§ **Assigned task 1**
Summarize the report on winter crow deaths in Ontario in three sentences.
§ **Assigned task 2**
Extend the report on winter crow deaths in Ontario, picking up right after its final sentence.

§ **Text provided**
Winter Mortality of American Crows: Orthoreovirus in Ontario
In late November of 2022, CWHC began receiving calls from the Chatham-Kent region regarding an alarming number of dead crows, with no apparent cause of death. We received six crows from this area over the next few weeks for examination, but the reports continued well into the new year. These specimens came from the south-western region of Chatham along the north bank of the Thames River with reports specifically from the Village on the Thames, the walking trail near Enbridge, and apartment buildings on Grand Avenue West. In addition to this crow die-off, we also began receiving a handful of calls from the Woodstock area. They too were seeing similar patterns, with several intact birds found dead but in the north end of Woodstock, near Roth Park. With over 300 birds reported dead in Chatham, and over 30 in Woodstock, what could be causing these crows to die in such large numbers?
Nine crows from these two locations were submitted to CWHC ON/NU for examination. All of the crows were tested for avian influenza; eight were negative, and one tested positive for the highly pathogenic (H5N1) strain of avian influenza. All were examined, and the eight that tested negative for avian influenza were all found to have intestines lined by and filled with blood and necrotic material. Three of these crows also had an enlarged and friable spleen. Two of the crows were examined microscopically and both had evidence of necrosis scattered throughout the spleen, and abundant necrosis lining the mucosa and filling the lumen of the intestinal sections examined. Spleen and intestine from one crow were sent for virus isolation and an orthoreovirus was isolated from this tissue.
When most people think of diseases that affect crows, West Nile virus likely jumps to the front of their mind, but unfortunately for our crows, there’s another virus that hits them hard in the winter. Since 2001, there have been reports of large numbers of crows dying during the cold winter months. This coincides with the time of year when crows live in the highest density, which, in combination with environmental survival of the virus during cold weather, provides an ideal situation for transmission of this orthoreovirus infection. Although there have been other reoviruses detected in other bird species (including a strain which causes arthritis in poultry), this specific reovirus only appears to negatively affect crows. There is currently no known danger for humans or other animals from this virus.

§ **Given data**
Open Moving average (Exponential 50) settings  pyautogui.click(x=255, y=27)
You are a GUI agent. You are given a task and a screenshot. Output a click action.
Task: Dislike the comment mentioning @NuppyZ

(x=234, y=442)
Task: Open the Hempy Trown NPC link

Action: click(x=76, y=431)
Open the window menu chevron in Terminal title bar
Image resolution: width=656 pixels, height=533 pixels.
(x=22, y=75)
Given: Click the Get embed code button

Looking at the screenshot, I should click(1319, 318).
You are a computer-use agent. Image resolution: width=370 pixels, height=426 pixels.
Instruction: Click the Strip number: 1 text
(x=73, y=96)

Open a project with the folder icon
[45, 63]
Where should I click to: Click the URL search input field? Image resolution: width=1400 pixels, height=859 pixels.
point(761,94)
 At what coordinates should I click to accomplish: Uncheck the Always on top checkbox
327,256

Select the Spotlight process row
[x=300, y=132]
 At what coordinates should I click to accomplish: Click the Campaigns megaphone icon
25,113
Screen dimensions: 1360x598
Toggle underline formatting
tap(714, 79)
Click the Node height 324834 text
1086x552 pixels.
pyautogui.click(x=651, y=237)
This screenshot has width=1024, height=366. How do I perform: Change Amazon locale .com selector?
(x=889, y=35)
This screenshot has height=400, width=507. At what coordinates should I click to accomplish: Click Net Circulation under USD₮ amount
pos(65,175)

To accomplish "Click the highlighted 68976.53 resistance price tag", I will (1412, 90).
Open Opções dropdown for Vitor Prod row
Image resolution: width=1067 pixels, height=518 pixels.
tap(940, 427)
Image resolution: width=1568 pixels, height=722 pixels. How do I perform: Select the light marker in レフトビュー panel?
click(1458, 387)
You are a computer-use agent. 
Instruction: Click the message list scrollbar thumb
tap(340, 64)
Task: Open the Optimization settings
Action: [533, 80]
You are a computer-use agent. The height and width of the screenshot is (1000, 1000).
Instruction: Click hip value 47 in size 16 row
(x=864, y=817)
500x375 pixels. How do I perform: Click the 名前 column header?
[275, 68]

§ **Final answer 1**
Beginning in late November 2022, CWHC received reports of more than 300 dead crows in Chatham and over 30 in Woodstock, Ontario, with no apparent cause of death. Of the nine crows submitted for examination, one tested positive for highly pathogenic H5N1 avian influenza, while the other eight had intestines lined by and filled with blood and necrotic material, and an orthoreovirus was isolated from one crow's spleen and intestine. Large winter die-offs of crows have been reported since 2001, coinciding with the season when crows live at their highest density, and this reovirus appears to harm only crows, with no known danger to humans or other animals.

§ **Final answer 2**
Unfortunately, this isn’t the only virus that has been affecting our crow populations recently. In addition to orthoreovirus and West Nile virus, the highly pathogenic strain (H5N1) of avian influenza, which has been circulating in wildlife since December 2021, has also been found to cause the death of crows across the province. Thankfully, there are millions of crows in Ontario, and we have not yet noticed any population level impacts associated with the presence of these three viruses – but it is something that we will have to continue to monitor.
Anyone encountering these sick or dead crows should take precautions and not handle them. Orthoreovirus does not appear to pose a danger to humans, but the H5N1 avian influenza virus, will occasionally infect people, so it is recommended that if someone encounters a dead crow, they contact us at the CWHC or their local municipality/humane society. Dead wildlife should only be handled by the public if they have been instructed to by one of these organizations and they understand the potential risks and are wearing the appropriate personal protective equipment to keep themselves safe.